# GIVEN RECORDS
◇ ◇ ◇

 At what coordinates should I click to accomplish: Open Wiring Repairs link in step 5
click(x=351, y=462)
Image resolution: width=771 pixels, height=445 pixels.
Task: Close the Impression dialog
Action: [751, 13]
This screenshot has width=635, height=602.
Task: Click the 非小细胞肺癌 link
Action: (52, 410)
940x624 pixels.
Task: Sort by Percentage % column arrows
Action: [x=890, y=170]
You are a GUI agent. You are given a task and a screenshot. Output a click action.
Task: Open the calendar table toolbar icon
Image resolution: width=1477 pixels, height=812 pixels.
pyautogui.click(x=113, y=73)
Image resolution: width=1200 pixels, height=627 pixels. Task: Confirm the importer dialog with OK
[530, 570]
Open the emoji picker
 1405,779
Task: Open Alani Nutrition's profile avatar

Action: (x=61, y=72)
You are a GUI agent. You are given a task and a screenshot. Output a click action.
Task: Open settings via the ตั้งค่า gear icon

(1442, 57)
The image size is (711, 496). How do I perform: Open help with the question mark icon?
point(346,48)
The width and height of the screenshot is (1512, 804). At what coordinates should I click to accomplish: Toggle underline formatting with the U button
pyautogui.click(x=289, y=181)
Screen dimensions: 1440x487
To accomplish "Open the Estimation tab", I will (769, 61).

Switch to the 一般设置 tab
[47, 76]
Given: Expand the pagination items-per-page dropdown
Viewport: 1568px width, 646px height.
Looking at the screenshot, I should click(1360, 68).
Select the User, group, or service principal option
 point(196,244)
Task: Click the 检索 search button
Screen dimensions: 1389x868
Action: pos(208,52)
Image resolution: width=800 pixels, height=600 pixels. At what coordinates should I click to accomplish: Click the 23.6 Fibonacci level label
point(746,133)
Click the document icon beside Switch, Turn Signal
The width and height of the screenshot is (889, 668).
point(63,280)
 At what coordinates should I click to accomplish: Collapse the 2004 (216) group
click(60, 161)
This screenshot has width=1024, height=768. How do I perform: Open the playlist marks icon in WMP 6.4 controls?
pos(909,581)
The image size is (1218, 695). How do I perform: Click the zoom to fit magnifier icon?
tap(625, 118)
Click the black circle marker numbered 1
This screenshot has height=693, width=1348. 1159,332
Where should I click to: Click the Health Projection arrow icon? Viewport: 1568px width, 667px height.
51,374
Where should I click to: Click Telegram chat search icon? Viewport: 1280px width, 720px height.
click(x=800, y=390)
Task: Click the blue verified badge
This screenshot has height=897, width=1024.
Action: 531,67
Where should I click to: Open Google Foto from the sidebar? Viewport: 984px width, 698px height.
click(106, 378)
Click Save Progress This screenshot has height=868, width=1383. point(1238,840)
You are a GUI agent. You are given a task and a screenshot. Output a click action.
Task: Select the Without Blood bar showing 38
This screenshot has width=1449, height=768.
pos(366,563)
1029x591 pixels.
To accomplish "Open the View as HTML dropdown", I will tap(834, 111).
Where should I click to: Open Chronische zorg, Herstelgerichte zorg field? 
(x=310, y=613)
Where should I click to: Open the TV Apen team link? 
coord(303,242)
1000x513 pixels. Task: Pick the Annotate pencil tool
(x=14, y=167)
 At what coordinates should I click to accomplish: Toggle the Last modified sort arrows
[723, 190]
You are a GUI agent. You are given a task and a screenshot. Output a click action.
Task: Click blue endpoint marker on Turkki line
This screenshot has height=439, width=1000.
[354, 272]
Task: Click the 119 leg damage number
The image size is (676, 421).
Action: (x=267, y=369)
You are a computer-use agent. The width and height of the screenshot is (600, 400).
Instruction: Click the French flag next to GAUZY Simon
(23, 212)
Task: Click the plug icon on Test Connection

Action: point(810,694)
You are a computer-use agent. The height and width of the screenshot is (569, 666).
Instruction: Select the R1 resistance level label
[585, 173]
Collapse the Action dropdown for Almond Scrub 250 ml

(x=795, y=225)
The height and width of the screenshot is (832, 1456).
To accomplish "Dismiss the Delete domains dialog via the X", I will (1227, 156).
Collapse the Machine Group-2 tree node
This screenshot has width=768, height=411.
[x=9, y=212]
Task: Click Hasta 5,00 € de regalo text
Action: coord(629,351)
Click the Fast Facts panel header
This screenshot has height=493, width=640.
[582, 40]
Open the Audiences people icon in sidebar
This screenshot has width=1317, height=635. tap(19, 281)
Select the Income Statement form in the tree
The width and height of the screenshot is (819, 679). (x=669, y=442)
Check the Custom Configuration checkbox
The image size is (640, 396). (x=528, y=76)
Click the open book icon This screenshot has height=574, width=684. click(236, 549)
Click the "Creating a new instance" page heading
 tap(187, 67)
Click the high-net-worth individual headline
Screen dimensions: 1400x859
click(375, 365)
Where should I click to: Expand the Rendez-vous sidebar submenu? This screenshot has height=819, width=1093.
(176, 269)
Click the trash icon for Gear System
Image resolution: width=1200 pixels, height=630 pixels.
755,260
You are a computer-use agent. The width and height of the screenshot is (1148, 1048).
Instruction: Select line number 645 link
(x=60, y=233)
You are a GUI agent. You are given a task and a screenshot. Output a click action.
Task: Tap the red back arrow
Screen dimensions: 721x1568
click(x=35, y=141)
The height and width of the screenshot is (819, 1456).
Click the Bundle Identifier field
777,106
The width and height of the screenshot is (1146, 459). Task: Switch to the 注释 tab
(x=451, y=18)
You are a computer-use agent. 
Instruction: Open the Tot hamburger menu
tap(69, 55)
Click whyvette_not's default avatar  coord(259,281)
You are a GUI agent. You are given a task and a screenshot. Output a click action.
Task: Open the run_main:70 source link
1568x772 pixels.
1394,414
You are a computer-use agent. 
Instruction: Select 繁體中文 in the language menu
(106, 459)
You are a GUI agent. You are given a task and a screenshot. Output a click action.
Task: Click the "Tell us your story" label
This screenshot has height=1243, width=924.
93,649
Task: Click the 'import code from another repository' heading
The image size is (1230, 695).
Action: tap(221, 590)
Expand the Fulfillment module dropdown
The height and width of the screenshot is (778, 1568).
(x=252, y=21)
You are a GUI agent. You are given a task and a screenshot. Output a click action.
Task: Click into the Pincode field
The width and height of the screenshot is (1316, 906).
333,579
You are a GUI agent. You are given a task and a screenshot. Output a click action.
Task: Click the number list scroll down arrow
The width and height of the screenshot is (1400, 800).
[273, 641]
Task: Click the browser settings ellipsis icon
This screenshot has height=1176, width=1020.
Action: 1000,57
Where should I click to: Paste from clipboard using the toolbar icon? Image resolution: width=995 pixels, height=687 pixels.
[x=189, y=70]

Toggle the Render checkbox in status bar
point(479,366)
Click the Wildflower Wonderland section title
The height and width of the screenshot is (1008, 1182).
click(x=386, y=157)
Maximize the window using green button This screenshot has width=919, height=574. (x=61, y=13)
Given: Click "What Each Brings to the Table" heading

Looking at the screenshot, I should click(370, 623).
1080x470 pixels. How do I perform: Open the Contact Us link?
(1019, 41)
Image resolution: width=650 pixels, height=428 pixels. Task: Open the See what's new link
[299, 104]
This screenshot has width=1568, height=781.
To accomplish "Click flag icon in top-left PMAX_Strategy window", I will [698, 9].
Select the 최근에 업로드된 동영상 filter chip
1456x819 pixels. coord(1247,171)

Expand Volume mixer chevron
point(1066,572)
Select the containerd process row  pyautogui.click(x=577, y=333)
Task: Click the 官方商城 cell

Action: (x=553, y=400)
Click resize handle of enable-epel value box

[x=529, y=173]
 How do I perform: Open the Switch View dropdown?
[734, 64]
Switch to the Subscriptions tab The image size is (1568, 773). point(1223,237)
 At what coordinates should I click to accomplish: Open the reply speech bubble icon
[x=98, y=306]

◇ ◇ ◇

# SHORT PROBLEM
Extract each line from the records above that contains the string "marker". Treat uppercase and lowercase as different.

# TASK OUTPUT
Click the black circle marker numbered 1
Task: Click blue endpoint marker on Turkki line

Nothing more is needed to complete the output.